Soda, of course, is an easy target for health advocates and is seen, not just as a revenue generator, but an easy policy fix. In the U.S. — the second biggest consumer globally — soda and other sugar-sweetened drinks, including fruit juices, deliver nearly half of the added sugars in the American diet.
“The research linking sugar-sweetened beverages to obesity and diabetes is clear. There’s no ambiguity there at all,” says Kelly Brownell, public policy professor at Duke University, an early advocate of soda taxes going back to the mid-1990s. “It’s a category of food that stands out. There’s no redeeming value there at all.”
Brownell points to Mexico, where soda consumption has declined since the tax was imposed in 2014. (The data from Mexico is considered the most complete so far. The city of Berkeley, California, initiated a hefty soda tax last year, of about 20 percent, but studies looking at its effects are still underway.)
“I was worried it wouldn’t be enough to change consumption,” says Brownell, referring to Mexico’s 10 percent levy. “But they found not only a decrease in soda consumption, but an increase in water consumption, so that was very positive.”
Not everyone agrees that the data from Mexico is so rosy. Tom Sanders, nutrition professor emeritus at King’s College London notes in New Scientist that, as health advocates looked toward Mexico for evidence of success, consumption of taxed sodas dropped by only 12 milliliters, per person, per day. Among poor people, the drop was greater—35 milliliters per day—but that only represents 16 calories.
“I think the tax will be more effective at communicating that drinking large amounts of sugar drinks is unhealthy than it will have on deterring consumption on the basis of price,” he explains in an email. “Evidence from other countries indicate the size of the effect of tax on actual intake is small.”
The soda industry, not surprisingly, questions the impact of taxes and has fought heavily against them.
“The UK government’s proposal doesn’t solve rising obesity rates,” says the International Council of Beverages Associations in an emailed statement. “Calories from beverages have been going down at the same time obesity rates are climbing, so singling out one item on the grocery cart such as beverages isn’t logical or helpful.”
Many nutrition advocates are in a wait-and-see mode. “Taxes are too new to know whether they reduce consumption.
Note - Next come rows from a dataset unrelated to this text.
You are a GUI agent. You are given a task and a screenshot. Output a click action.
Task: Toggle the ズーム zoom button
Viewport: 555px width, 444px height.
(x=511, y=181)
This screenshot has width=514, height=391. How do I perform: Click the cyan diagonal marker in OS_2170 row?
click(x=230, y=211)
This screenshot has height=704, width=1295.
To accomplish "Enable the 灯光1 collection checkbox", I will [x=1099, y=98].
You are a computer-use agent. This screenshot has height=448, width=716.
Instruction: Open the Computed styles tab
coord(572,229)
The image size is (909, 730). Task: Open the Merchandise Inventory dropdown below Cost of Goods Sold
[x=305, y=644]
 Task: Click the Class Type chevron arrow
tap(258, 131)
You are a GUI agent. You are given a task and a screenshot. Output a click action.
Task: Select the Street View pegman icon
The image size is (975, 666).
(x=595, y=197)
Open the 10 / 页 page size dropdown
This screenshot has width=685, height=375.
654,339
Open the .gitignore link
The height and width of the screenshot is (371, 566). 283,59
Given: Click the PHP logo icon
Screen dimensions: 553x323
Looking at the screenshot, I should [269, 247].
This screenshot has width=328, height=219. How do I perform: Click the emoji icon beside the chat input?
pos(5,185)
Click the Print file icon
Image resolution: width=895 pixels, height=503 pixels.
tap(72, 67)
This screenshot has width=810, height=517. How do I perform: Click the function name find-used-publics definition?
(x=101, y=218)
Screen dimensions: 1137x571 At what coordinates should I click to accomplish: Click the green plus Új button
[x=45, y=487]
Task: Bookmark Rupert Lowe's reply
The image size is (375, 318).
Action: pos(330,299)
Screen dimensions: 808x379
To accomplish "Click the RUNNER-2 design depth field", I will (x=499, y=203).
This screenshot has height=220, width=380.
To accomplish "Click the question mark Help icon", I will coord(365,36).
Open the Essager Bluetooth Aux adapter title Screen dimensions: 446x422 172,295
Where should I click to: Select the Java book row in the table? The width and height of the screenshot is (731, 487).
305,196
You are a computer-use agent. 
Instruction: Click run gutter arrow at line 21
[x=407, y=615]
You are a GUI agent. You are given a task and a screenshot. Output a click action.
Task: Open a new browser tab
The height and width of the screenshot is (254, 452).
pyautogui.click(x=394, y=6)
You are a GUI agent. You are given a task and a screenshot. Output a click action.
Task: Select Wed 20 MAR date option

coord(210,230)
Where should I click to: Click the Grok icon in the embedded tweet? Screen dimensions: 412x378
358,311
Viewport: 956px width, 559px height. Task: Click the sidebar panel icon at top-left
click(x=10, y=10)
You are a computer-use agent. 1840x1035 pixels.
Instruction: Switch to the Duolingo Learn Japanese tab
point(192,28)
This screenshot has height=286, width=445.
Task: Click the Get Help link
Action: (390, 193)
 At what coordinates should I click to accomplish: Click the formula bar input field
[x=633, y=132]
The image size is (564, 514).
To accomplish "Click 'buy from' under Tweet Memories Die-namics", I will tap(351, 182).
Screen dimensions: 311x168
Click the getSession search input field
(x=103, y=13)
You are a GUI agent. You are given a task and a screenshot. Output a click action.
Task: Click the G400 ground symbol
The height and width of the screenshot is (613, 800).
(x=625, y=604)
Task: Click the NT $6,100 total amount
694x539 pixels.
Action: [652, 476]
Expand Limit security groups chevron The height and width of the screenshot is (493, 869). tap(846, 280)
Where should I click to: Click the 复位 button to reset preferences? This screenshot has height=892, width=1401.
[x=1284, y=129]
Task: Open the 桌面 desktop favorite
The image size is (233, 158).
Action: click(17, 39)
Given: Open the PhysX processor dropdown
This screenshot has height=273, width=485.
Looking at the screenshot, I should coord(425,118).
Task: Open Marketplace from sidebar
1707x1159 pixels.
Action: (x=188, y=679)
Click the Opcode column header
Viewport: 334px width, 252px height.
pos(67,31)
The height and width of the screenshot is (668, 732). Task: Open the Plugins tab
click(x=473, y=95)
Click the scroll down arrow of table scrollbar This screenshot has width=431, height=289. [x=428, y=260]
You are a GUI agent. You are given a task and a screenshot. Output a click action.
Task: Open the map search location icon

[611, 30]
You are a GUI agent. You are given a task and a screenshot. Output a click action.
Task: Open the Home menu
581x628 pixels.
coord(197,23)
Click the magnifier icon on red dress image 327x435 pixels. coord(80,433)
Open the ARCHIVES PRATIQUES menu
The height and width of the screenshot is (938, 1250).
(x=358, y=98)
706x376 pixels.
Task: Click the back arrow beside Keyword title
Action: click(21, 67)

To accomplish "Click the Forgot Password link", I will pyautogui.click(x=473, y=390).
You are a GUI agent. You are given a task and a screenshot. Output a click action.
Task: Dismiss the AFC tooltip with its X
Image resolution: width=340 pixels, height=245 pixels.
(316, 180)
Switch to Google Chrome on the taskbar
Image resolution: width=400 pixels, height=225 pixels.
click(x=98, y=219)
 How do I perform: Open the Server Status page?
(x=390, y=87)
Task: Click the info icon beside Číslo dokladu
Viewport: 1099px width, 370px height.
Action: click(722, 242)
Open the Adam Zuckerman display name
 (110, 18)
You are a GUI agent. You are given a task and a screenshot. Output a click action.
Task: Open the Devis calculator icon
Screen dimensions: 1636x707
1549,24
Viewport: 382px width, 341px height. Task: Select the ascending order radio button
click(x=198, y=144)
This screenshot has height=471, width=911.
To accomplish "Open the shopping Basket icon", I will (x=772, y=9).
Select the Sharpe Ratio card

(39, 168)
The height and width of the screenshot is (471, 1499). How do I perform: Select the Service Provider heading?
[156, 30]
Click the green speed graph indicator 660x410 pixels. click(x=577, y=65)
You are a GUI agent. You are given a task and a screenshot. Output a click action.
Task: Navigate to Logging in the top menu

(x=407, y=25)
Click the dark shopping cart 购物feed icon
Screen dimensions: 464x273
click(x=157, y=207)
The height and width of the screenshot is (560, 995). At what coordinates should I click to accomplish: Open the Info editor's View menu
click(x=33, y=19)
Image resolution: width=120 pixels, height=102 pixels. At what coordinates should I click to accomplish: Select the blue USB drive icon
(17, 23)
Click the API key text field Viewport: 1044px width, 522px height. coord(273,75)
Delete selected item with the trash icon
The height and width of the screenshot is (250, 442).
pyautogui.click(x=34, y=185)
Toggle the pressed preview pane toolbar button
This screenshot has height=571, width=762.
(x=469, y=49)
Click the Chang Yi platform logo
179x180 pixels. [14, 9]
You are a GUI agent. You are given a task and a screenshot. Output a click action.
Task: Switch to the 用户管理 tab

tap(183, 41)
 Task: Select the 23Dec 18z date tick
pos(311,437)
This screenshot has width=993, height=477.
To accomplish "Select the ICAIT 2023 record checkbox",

Preliminary evidence from Mexico suggests they may do so,” says Marion Nestle, a professor of nutrition at New York University and the author of Soda Politics: Taking on Big Soda (and Winning). “It’s still way too early to tell.”
But for now, the momentum behind soda taxes seems to be building.
“Of all the different things that drove down cigarette smoking, the tobacco taxes were most powerful,” Brownell says. “The [soda] industry has fought back viciously. There’s the irony: They say it [taxes] won’t work, but then they fight against it with all they’ve got.”